Iran censures IAEA for falling under third party influence

Mohsen Naziri, Iran's ambassador to the international organizations in Vienna

Iran censures the International Atomic Energy Agency (IAEA), which is the United Nations nuclear watchdog, for falling under the influence of third party pressure in its dealing with the Islamic Republic.

Speaking on Thursday, Mohsen Naziri, Iran's ambassador to the international organizations in Vienna, said the Islamic Republic's approach towards the IAEA had invariably been based on cooperation and interaction.

The IAEA too was expected to "perform its inherent duty" concerning the Islamic Republic, and preserve its independence, neutrality, and professionalism, he added.

However, Naziri added, the agency had allowed itself to be influenced by outside "political pressures."

The agency, he added, had also resorted to raising questions "that boil down to mischievous behavior by third parties that do not subscribe to any of the agency's safeguard mechanisms and [also] host dozens of nuclear warheads."

He was referring to the Israeli regime that is not a member of the Nuclear Non-Proliferation Treaty (NPT), despite being the sole party in the Middle East that is in possession of the non-conventional weapons.
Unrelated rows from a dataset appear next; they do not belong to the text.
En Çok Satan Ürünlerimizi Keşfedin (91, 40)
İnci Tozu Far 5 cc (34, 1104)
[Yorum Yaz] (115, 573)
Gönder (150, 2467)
Naziri's remarks came after a report by the IAEA, which alleged that Iran’s stock of uranium enriched to up to 60-percent purity had grown to well above the amount that was enough for a nuclear bomb, if enriched further.

The official also reminded that outstanding issues concerning Iran's nuclear work had been resolved between the country and the agency in line with a resolution that was issued by the IAEA's Board of Governors in 2015.

"The agency's members have to seriously avoid exerting pressure on the organization and try to use it towards [realizing] their political goals," the diplomat said.

The envoy also found fault with the IAEA's demand on Iran to continue implementing the Additional Protocol to the NPT’s Safeguards Agreements, which grants the agency the power to carry out short-notice inspections at locations not declared to it.

Iran stopped adhering to the Additional Protocol in May 2019, a year after the United States illegally and unilaterally quit a 2015 nuclear deal between Iran and others.

Naziri suggested that the IAEA could not expect Tehran to keep enforcing the Additional Protocol, while the other parties to the nuclear accord, including Washington, kept violating the agreement.